Let $X_i$ be i.i.d. non-degenerate random variables with $EX_i=0$, and consider the random walk $S_n = \sum_{i=1}^n X_i$.

If $X_i$ was a simple random walk (i.e., $P(X_i = -1) = 1/2 = P(X_i = 1)$), I am able to show that $$P(\limsup S_n = \infty) = 1 = P(\liminf S_n = -\infty).$$

In my proof of the above statement, I do so by first showing that infinitely often the random walk must take $M$ consecutive positive steps infinitely often, for all $M\in\mathbb{N}$, with probability $1$. Similarly, one can show that the random walk must take $M$ consecutive negative steps infinitely often with probability $1$. (I am also aware that there are other questions on this site that address the above statement.)

However, my question is can this be generalized beyond this simple case of a simple random walk for $X_i$ following an arbitrary, non degenerate distribution with mean $0$? And if so, how does one go about a proof? In the case of the simple random walk we had a nice clean characterization of the distribution of the $X_i$, but in a generalized version we do not. Thanks!

Answer 1

The probabilities are both equal to $1$ for any non-trivial random walk $S_n = \sum_{i=1}^n X_i$ satisfying $\mathbb{E}(X_i)=0$; this is a direct consequence of a statement by Chung-Fuchs:

Let $(X_i)_{i \in \mathbb{N}}$ be a sequence of non-trivial iid $\mathbb{R}$-valued random variables, and denote by $S_n := \sum_{i=1}^n X_i$ the associated random walk. Then the following statements hold true.
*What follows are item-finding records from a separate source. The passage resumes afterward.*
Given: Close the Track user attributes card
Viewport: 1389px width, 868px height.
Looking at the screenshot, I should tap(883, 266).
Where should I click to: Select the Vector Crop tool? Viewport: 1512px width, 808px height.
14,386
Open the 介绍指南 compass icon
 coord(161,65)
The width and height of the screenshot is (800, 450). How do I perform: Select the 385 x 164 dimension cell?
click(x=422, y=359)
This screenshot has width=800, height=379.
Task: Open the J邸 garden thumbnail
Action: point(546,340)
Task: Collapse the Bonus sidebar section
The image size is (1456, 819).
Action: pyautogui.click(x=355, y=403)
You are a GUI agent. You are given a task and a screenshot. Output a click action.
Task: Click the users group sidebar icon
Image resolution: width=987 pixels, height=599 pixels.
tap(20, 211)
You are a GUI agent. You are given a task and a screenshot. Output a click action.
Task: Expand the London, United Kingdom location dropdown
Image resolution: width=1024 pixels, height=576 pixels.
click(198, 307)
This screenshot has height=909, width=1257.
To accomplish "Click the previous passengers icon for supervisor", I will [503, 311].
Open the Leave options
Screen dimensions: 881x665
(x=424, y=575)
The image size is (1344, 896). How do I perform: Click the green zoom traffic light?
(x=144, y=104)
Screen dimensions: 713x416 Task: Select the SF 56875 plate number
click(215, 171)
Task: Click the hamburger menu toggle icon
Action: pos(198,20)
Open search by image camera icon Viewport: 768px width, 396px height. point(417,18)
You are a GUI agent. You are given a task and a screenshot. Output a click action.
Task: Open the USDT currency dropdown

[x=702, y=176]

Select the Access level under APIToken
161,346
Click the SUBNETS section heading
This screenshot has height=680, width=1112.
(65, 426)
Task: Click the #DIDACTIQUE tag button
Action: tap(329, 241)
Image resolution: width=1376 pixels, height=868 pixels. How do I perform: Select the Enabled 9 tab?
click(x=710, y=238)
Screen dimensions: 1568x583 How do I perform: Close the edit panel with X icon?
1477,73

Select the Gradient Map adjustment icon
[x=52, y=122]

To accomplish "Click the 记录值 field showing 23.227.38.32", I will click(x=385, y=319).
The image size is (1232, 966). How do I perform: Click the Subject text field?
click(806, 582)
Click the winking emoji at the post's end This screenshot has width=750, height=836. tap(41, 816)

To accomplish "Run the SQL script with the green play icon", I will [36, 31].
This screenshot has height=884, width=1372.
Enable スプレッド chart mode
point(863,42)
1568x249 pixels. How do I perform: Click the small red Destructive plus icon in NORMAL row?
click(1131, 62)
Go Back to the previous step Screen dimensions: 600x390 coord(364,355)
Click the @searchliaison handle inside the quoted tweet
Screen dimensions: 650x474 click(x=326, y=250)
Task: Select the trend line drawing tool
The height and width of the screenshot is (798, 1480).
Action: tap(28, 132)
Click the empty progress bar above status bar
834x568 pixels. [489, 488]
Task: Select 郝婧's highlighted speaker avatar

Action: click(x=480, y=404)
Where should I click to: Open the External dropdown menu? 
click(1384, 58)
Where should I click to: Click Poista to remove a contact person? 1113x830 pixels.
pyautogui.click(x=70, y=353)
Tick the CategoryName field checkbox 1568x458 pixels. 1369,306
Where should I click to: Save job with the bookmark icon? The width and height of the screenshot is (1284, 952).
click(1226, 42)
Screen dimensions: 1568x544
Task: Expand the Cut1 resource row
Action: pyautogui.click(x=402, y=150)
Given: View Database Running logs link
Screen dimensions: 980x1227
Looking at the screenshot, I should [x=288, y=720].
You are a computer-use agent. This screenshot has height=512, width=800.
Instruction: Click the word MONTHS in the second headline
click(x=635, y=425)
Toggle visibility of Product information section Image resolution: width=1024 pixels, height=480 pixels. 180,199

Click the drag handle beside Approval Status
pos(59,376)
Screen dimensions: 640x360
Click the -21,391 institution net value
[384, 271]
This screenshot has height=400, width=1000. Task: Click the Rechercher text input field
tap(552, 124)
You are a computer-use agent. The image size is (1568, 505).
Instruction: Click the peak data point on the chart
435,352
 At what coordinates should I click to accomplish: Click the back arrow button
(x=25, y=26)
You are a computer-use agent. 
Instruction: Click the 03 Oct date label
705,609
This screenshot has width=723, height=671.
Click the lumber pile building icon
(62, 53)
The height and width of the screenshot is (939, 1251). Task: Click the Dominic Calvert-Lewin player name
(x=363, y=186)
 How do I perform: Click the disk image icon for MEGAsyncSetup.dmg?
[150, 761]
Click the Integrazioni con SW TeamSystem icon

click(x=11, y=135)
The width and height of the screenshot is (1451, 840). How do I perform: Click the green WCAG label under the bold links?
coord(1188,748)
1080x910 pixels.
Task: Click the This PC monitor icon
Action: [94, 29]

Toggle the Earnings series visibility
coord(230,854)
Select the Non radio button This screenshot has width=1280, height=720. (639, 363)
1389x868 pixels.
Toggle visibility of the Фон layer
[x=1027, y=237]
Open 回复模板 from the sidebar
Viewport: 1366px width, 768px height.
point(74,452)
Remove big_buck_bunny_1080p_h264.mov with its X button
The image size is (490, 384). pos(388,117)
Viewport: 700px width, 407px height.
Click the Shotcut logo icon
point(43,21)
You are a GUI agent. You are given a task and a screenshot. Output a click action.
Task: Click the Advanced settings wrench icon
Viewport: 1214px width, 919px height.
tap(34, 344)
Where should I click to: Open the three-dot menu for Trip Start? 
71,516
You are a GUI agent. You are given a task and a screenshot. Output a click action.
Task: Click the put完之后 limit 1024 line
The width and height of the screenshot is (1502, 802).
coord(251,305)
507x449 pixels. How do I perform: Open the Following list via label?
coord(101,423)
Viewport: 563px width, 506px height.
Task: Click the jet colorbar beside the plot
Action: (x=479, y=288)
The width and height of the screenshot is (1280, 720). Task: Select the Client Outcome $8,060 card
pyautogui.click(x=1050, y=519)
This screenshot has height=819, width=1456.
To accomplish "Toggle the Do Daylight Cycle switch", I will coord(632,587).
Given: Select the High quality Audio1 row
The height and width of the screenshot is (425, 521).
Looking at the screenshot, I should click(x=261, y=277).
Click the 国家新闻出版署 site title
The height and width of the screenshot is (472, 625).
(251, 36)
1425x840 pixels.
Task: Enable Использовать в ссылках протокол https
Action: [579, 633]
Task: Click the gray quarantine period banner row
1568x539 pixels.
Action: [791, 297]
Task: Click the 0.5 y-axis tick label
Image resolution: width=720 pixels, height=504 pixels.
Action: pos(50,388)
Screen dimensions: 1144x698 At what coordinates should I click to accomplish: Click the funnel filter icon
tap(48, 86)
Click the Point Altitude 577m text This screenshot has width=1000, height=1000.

• $\mathbb{E}X_1>0 \iff \lim_{n \to \infty} S_n = \infty$ almost surely
• $\mathbb{E}X_1<0 \iff \lim_{n \to \infty} S_n = -\infty$ almost surely
• $\mathbb{E}X_1 = 0 \iff - \infty = \liminf_{n \to \infty} S_n < \limsup_{n \to \infty} S_n = \infty$ almost surely.

The proof is relatively easy if the steps $X_i$ are bounded (i.e. $\mathbb{P}(X_1 \leq K)=1$ for some $K>0$); for general random variables $X_i$ the proof is more involved.